▶ [What you need to do]
1. According to the F-Zero: GP Legend article, how does a player activate the boost ability on the second lap of a race?
2. Resume the F-Zero: GP Legend article from the point where it stops.

▶ [Source excerpt]
----
- North American cover art
- Developer: Suzak Inc.
- Publisher: Nintendo
- Directors: Yutaka Hirata Azusa Tajima
- Producer: Hitoshi Yamagami
- Writers: Yutaka Hirata Nobuhiro Kuronuma
- Composer: Kenji Hikita
- Series: F-Zero
- Platform: Game Boy Advance
- Release: JP: November 28, 2003; EU: June 4, 2004; NA: September 20, 2004;
- Genre: Racing
- Modes: Single-player, multiplayer

= F-Zero: GP Legend =

2004 racing video game

F-Zero: GP Legend (Note: Known in Japan as F-Zero Falcon Densetsu (F-ZEROファルコン伝説, Efu Zero Farukon Densetsu)) is a 2003 racing video game developed by Suzak Inc. and published by Nintendo for the Game Boy Advance. It was released in Japan in 2003 and in Europe and North America in 2004.

The video game is based on the anime of the same name. A sequel was released in 2004 exclusively in Japan, titled F-Zero Climax.

==Gameplay==
F-Zero GP Legend is a racing game that plays similar to the original Super NES version of F-Zero and uses features from F-Zero X on the Nintendo 64. The game uses a new Mode 7 effect designed for the Game Boy Advance to allow the background layers to rotate and scale to display the course.

Players take control of their vehicles known as machines by pressing A to accelerate, B to use brakes, left and right to the corresponding direction on the D-pad, and the L and R shoulder buttons to drift to the corresponding direction. Players can attack other racers using Side attacks by pressing the L or R buttons twice depending on whether the opponent is on the left or right side. Players can perform a boost ability on the second lap of races by simultaneously pressing L and R buttons. Other methods of gaining a boost is by releasing and pressing the A button in quick succession and holding the A button for a specific amount of time during a race's countdown.

Race tracks contain obstacles and supporting features such as Jump plates, Dash plates, Rumble Strips, and Mine Fields. The Jump Plate allows the Machine to jump upward and may cause fall damage to the player's machine. To avoid damage, players can press the down directional button on the D-pad to move the machine's nose upward as the machine descends and make the jump last longer.
----
▶ [Entries supplied]
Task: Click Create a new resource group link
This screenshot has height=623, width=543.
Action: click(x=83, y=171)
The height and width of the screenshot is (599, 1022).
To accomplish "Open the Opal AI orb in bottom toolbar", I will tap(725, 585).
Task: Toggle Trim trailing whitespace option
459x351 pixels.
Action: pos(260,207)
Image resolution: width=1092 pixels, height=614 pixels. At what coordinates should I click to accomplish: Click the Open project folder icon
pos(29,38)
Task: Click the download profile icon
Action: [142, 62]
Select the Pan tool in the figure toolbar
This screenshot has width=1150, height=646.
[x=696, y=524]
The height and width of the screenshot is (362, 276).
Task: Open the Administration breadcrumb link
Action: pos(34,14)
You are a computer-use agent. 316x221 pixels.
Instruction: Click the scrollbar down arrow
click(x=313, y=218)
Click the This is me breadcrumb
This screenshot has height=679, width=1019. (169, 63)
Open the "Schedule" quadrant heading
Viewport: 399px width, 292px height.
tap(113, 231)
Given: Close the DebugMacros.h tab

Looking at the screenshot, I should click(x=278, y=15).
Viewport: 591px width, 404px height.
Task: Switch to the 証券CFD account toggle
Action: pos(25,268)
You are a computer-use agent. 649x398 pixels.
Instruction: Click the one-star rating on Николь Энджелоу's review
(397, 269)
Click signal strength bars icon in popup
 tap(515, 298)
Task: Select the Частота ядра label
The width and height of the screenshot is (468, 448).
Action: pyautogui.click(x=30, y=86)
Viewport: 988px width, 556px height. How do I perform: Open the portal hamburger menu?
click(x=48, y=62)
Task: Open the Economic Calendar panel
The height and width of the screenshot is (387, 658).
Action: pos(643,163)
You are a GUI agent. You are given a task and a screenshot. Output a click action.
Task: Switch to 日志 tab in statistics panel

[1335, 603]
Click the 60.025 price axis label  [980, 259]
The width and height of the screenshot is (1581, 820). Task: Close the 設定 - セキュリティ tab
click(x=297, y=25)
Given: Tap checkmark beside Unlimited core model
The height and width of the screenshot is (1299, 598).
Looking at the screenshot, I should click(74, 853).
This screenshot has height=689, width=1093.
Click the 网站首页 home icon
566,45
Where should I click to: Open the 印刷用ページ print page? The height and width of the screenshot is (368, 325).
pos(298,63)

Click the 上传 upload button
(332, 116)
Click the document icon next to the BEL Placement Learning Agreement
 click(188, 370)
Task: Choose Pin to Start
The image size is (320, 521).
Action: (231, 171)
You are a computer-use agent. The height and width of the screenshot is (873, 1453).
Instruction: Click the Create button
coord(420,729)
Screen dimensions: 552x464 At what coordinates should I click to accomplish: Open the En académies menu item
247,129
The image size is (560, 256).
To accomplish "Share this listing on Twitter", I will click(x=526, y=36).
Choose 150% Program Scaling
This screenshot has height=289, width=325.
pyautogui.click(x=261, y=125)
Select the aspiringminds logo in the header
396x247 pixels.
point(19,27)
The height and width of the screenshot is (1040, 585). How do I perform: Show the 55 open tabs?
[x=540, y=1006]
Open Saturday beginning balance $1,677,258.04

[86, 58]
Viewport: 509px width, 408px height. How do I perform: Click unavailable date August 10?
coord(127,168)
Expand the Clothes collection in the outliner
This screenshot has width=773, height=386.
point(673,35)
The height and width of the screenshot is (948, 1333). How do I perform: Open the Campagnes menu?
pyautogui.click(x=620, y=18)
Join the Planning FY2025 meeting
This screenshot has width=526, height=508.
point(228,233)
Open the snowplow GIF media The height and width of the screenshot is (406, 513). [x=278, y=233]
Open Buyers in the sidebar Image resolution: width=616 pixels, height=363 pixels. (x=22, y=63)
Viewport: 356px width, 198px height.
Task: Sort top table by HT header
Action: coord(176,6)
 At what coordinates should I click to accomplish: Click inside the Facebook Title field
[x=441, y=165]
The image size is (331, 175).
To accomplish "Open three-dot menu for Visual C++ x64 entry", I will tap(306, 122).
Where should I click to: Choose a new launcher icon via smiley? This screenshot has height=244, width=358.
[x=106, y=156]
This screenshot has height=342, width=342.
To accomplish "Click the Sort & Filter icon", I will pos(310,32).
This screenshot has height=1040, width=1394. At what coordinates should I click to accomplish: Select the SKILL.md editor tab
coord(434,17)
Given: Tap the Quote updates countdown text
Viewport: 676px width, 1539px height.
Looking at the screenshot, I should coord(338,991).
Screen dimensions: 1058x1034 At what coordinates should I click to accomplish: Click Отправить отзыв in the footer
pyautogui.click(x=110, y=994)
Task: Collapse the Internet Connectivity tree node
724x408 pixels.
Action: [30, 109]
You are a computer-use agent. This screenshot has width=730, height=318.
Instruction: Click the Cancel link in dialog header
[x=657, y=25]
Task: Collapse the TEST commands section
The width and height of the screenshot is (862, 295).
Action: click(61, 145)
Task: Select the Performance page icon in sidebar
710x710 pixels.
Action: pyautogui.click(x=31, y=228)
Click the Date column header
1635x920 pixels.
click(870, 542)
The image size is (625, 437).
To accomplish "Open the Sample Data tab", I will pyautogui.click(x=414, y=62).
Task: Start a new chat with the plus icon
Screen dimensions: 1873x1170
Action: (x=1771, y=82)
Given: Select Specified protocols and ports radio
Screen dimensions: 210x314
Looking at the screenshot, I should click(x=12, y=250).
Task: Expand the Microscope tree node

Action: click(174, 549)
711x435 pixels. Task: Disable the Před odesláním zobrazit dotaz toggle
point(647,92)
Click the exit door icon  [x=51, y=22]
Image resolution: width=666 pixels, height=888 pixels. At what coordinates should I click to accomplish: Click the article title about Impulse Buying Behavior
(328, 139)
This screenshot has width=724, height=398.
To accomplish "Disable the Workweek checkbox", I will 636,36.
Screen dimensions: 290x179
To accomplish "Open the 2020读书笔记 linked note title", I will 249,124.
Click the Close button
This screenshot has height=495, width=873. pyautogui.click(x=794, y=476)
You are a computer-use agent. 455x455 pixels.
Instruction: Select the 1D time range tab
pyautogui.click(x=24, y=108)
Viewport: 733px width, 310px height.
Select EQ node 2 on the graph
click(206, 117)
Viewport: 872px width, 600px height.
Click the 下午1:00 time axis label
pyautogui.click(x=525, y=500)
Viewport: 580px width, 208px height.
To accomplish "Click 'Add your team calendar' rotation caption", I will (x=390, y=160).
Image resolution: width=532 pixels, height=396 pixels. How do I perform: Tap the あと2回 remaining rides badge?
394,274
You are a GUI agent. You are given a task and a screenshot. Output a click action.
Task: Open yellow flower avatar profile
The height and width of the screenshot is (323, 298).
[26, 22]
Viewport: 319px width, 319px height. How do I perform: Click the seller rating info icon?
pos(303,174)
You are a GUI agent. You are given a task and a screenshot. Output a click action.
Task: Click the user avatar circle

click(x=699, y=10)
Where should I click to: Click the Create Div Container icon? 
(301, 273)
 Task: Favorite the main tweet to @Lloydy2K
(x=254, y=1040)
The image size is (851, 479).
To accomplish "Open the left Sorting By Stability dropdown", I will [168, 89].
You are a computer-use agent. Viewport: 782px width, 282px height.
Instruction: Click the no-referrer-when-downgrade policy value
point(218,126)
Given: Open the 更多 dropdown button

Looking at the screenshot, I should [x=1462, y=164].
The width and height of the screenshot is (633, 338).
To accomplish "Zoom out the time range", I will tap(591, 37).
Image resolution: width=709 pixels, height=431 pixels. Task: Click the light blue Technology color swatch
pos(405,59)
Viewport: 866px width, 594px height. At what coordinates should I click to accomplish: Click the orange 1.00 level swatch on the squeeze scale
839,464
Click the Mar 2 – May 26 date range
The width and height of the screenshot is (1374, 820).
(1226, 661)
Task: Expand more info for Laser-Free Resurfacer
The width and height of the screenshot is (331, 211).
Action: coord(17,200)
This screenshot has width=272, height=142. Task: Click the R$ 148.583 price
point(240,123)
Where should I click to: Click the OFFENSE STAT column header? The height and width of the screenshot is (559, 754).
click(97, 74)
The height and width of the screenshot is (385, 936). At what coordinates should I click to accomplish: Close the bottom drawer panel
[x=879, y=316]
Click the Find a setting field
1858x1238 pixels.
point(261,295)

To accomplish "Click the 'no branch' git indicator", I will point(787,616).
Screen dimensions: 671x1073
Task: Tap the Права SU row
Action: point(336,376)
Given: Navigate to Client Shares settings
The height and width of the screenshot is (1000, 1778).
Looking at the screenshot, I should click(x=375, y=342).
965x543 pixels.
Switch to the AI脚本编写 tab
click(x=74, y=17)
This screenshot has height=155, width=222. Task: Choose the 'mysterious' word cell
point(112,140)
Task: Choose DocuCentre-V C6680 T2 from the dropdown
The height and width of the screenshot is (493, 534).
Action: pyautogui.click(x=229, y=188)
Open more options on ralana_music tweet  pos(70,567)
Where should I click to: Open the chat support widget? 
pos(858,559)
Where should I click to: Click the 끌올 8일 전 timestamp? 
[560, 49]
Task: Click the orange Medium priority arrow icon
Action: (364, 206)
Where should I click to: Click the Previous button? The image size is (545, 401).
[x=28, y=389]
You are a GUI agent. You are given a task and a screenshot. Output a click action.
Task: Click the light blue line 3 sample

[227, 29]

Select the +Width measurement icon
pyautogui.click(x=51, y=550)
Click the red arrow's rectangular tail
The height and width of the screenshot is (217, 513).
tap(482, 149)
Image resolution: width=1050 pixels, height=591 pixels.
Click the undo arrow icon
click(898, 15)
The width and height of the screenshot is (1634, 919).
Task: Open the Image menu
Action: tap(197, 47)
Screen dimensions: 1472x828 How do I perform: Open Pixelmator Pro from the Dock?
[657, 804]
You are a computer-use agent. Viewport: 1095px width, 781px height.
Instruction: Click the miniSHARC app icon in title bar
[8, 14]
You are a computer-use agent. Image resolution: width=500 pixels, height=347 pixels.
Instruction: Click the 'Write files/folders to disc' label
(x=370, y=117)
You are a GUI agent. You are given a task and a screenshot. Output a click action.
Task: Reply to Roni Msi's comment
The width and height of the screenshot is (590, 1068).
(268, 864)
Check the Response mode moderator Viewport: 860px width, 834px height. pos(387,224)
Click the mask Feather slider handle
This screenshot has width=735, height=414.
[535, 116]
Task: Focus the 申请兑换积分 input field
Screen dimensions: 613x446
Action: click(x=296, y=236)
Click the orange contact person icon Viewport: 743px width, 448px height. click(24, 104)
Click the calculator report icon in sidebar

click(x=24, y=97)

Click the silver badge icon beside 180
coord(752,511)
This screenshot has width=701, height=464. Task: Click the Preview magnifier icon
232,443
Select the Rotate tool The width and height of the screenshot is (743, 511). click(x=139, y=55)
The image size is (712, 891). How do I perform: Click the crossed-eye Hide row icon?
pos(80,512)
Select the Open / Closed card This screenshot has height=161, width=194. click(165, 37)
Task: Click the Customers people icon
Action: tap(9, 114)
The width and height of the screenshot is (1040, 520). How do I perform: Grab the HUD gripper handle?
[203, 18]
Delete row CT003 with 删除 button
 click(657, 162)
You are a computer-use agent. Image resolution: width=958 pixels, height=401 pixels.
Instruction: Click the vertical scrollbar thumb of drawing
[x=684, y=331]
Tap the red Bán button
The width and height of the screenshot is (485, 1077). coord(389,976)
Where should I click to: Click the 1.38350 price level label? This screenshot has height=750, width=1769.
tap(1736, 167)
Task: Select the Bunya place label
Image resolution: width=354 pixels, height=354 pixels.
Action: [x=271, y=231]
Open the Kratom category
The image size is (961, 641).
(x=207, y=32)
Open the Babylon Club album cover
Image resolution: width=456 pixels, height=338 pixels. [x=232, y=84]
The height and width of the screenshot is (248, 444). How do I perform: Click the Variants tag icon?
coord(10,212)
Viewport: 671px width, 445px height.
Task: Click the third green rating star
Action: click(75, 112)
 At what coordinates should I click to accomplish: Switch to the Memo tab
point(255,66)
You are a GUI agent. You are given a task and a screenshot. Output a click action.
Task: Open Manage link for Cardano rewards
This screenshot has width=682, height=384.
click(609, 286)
----
▶ [Task-by-task outputs]
1. By pressing the L and R buttons at the same time.

2.
===Game modes===
- Grand Prix: players race through a series of tracks in the Bronze, Silver, Gold, and Platinum cups. Each cup consists of five tracks. In each race, players are scored by their finishing position. The points are added up after each race, and the pilot with the most points wins. If players' machine is destroyed, they have the choice to use a spare machine and redo the race or quit the cup. Three difficulty settings can be selected: Novice, Standard, and Expert.

- Story: players engage in a series of missions that describe the story of the game. Rick Wheeler's story is the only option at first but more character stories get unlocked. Each pilot has five missions to complete, where players are required to either win a race, defeat a specific opponent in a race, destroy one or more target opponents, never be passed by one or two enemies, assist an ally in winning the race, help an ally defeat a specific opponent, chase an enemy, or reach a destination before the timer runs out. Finishing a mission will reward the pilot with an amount of money depending on how well the players did on that mission. Two missions can cost the pilot some money if he has enough to pay (one is to pay an entry fee for a race the pilot really wants to enter, and the other is to pay for parts and labor needed to repair a different pilot's stalled machine).

- Time Attack: players race through five laps on a single track to try to beat the best time possible on tracks that have been unlocked in Grand Prix mode. Players can play alone or against a ghost racer. A scoreboard of the top five best times for each track is displayed on the track selection screen, along with the best time for a single lap. After getting the best time, players can choose to save their ghost to race against later, though only one ghost can be saved at a time. The only tracks that can be selected are those from the Grand Prix mode, provided they have been completed in Grand Prix mode. A special course called Mute City - Championship can be unlocked and played in this mode after unlocking all the Grand Prix courses.

- Training: Allows players to race around a track of their choice to practice and can customize the number of laps, the number of opponents, and the level of difficulty. All the tracks that can be played in Time Attack mode can be selected in Training mode.

- Zero Test: Challenges players to reach the end of a specific portion of a track within the allocated time. The challenges are divided into four classes: C, B, A, and S. Each class features 12 different tests. The classes are unlocked in sequence, so each class player completes unlocks the succeeding class. Times are rated using bronze, silver, and gold.

- Link: The player races against up to four other human opponents via Game Boy Link Cable. There are two different modes, Single-Pak and Multi-Pak. Single-Pak only requires one person to have a copy of the game, but each player uses a different colored Dragon Bird and can only play on one course, Big Blue - Calm Sea. The main background music is also disabled. This is the only mode in which Big Blue - Calm Sea can be played. The multi-Pak mode has no restrictions and allows any course from the Grand Prix to be picked and any machine that has been unlocked. If playing a two or three-player game, the players choose their machines and the difficulty level to race against.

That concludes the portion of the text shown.